Cette session a regroupé plusieurs hautes autorités, dont le ministre du Commerce et de l’Industrie, Guibolo Fanga Mathieu, le ministre délégué auprès du ministre des Finances chargé de l’Économie, du Plan et de la Coopération internationale, Saleh Bourma Ali, ainsi que le gouverneur de la Banque des États de l’Afrique centrale (BEAC), Yvon Sana Bangui, et l’ensemble des membres statutaires du CNEF.
Lors de cette rencontre, les participants ont analysé en profondeur la conjoncture économique mondiale, la situation sous-régionale en Afrique centrale ainsi que les perspectives nationales, incluant les projections économiques pour 2026 et au-delà. Le secrétaire général du Comité et directeur national de la BEAC, Idriss Ahmed Idriss, a présenté ces différents travaux.
Un environnement international toujours instable
Le CNEF souligne que l’économie mondiale reste fragilisée par les tensions persistantes au Moyen-Orient, le conflit entre la Russie et l’Ukraine, ainsi que la montée des politiques protectionnistes dans plusieurs zones géographiques.
Malgré ce contexte difficile, les économies de la Communauté économique et monétaire de l’Afrique centrale (CEMAC) conservent une certaine robustesse. Les indicateurs clés montrent une inflation maîtrisée, une amélioration des équilibres budgétaires et extérieurs, ainsi qu’un renforcement des réserves de change.
Une croissance économique projetée à 5,3 % en 2026
Le Tchad anticipe une croissance du produit intérieur brut (PIB) réel de 5,3 % en 2026, contre 5,1 % en 2025. Cette dynamique serait principalement portée par les secteurs non pétroliers, malgré un léger recul attendu dans le domaine pétrolier.

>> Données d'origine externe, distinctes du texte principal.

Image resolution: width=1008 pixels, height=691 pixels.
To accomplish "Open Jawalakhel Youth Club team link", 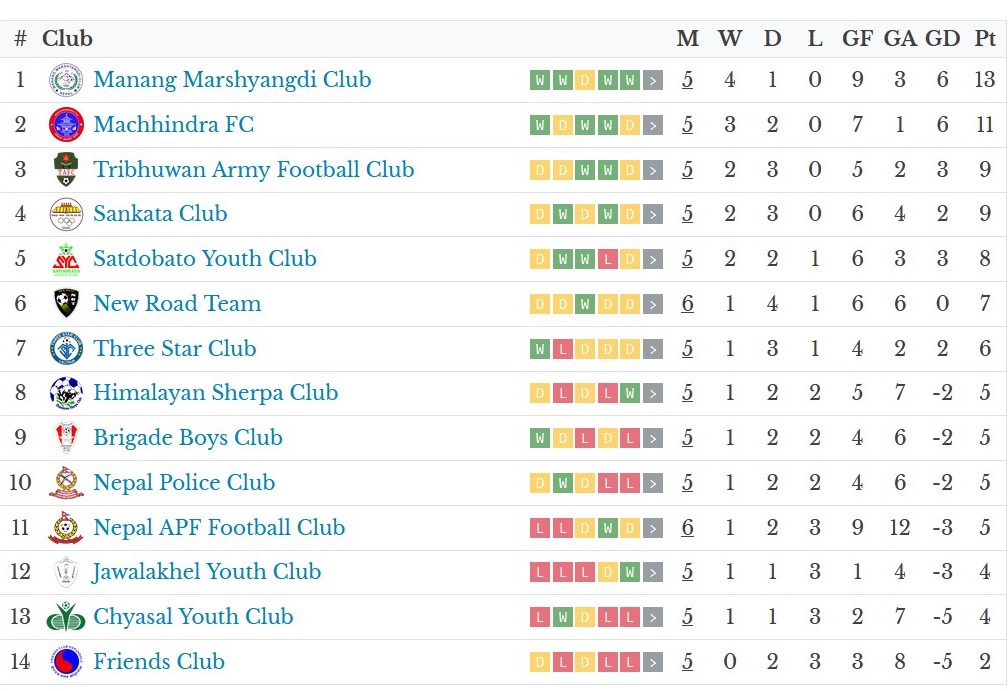I will pyautogui.click(x=207, y=572).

Le Comité relève par ailleurs une diminution continue des pressions inflationnistes, avec un taux d’inflation estimé à 0,5 % en 2026, contre 2,6 % en 2025. Cette tendance reflète une amélioration notable du cadre macroéconomique national.
Des signaux positifs pour le système bancaire et financier
Les membres du CNEF ont constaté une progression marquée des avoirs extérieurs nets à la fin du premier trimestre 2026, accompagnée d’une hausse de la masse monétaire et d’un niveau de couverture des réserves en mois d’importations jugé satisfaisant.
Le secteur bancaire tchadien et les institutions financières non bancaires ont enregistré des résultats encourageants. Le bilan consolidé des banques a progressé de 4,9 % en glissement annuel à fin mars 2026.
Finances publiques et inclusion financière au cœur des discussions
Sur le plan budgétaire, le CNEF a pris acte de l’exécution du budget de l’État à la mi-2026. Les échanges ont également porté sur divers sujets stratégiques, tels que l’analyse du Taux effectif global (TEG) au premier trimestre 2026, les résultats des audits bancaires, ainsi que le bilan des réunions techniques concernant l’ouverture de nouvelles agences de la Banque centrale dans les régions.
À l’issue de cette session, le Comité a réitéré sa détermination à surveiller étroitement l’évolution des indicateurs économiques et financiers, afin de garantir la stabilité macroéconomique et de stimuler la croissance du Tchad.